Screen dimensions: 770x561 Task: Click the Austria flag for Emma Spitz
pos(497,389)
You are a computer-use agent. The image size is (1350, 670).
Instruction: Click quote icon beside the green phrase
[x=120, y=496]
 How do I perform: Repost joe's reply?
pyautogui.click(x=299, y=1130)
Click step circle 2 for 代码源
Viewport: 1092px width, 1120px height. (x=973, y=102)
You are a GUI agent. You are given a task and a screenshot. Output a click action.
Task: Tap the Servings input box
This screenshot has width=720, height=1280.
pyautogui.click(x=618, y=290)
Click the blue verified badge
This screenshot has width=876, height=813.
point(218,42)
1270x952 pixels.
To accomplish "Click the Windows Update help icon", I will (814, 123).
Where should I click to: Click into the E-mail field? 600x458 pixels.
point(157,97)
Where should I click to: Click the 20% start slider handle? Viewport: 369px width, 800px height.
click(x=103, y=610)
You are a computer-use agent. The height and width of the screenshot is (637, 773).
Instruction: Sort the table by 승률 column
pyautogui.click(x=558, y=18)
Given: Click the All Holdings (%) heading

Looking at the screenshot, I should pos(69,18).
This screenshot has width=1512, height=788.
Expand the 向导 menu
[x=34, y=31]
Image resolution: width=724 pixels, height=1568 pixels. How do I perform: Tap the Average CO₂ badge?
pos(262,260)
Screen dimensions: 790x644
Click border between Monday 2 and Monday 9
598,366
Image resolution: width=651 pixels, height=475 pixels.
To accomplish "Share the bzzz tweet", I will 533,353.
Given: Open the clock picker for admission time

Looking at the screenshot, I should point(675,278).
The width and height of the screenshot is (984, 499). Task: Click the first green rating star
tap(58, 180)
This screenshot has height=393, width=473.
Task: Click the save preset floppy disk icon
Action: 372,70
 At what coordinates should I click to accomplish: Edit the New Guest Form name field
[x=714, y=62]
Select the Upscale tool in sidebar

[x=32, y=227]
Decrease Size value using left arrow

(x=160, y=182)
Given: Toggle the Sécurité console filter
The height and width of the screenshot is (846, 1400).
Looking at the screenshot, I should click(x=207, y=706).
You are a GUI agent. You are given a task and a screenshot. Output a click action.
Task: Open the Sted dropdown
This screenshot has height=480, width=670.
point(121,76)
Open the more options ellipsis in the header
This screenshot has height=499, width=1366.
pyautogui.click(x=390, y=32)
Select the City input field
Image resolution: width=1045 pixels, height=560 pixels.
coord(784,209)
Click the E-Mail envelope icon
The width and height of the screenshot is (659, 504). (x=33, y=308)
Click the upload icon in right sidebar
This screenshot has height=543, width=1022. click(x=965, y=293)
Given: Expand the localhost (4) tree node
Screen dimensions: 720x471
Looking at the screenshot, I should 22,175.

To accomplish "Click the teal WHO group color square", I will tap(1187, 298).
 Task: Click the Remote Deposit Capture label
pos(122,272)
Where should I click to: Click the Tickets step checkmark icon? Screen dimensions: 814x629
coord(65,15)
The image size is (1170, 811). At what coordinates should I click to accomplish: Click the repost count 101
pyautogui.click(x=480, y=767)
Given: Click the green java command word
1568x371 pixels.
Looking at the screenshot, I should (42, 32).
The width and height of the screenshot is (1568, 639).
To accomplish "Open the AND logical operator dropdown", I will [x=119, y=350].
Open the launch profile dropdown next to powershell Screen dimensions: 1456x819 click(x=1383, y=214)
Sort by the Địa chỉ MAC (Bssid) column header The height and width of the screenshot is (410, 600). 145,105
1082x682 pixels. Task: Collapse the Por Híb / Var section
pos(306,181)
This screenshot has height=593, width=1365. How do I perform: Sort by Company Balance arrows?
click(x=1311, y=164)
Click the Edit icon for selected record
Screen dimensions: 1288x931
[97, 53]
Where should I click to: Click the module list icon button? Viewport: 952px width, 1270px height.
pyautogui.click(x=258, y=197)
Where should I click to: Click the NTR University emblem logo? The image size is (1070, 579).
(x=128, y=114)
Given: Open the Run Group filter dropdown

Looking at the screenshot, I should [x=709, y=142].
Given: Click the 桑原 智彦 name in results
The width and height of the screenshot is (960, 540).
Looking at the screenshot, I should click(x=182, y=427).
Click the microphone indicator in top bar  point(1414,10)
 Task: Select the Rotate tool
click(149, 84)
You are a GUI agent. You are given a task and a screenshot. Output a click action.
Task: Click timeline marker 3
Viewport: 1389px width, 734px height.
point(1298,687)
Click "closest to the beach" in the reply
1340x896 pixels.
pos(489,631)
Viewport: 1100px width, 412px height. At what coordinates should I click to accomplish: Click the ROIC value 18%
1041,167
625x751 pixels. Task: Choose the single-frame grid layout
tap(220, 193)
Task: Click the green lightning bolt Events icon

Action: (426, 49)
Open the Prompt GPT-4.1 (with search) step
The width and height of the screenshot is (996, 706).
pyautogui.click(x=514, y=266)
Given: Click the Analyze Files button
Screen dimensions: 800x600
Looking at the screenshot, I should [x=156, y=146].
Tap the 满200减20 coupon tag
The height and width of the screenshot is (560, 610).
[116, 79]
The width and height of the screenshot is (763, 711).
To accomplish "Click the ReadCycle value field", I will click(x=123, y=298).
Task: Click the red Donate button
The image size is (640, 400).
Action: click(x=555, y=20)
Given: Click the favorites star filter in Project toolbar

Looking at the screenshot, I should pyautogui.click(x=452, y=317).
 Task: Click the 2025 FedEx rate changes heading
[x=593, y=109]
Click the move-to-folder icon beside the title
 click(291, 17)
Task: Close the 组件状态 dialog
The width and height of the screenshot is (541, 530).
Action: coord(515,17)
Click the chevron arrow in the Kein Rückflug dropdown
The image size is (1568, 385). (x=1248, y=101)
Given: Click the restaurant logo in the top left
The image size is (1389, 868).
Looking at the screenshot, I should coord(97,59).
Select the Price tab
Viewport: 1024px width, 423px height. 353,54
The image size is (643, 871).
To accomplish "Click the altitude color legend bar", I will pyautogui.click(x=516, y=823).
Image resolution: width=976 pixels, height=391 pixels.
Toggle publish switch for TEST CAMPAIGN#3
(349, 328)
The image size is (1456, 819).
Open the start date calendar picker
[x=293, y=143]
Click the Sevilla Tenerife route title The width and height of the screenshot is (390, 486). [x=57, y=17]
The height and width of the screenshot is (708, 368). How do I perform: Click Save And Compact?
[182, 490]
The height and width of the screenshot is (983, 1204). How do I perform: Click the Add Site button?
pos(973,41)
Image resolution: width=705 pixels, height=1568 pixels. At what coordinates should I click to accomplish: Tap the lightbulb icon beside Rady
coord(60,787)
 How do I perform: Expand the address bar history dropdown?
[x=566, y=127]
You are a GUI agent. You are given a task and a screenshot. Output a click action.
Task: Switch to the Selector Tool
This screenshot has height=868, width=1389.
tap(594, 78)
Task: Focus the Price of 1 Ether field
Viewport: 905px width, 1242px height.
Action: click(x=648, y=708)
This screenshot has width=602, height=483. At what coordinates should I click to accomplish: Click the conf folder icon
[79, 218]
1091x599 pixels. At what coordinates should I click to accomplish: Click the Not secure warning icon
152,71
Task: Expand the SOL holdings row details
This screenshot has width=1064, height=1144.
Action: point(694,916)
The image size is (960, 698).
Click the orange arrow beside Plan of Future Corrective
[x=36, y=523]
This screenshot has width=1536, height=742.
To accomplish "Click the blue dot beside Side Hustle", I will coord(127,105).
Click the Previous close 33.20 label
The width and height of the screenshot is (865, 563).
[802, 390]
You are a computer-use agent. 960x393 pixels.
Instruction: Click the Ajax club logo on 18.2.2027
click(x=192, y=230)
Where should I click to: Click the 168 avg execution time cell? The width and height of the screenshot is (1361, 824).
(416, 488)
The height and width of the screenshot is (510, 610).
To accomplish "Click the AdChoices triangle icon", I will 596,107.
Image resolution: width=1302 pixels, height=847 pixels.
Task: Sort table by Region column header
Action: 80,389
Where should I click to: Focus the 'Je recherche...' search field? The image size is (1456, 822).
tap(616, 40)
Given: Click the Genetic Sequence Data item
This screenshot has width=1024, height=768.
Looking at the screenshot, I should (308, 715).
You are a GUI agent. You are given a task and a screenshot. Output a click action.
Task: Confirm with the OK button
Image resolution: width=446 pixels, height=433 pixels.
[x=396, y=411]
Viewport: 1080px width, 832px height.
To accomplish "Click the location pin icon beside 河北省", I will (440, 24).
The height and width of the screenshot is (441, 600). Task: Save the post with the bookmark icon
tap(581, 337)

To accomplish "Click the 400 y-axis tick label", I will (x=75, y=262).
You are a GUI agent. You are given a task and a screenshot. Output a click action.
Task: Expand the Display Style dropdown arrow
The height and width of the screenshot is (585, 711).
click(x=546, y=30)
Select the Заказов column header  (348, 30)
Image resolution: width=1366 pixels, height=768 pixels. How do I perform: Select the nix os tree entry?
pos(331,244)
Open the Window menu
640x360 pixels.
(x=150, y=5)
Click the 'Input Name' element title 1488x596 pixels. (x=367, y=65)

(Task)
List each line in the entries above that contains the string "logo". Matching is case-sensitive.

(Exercise solution)
Where should I click to: Click the NTR University emblem logo? The image size is (1070, 579).
Given: Click the restaurant logo in the top left
Instruction: Click the Ajax club logo on 18.2.2027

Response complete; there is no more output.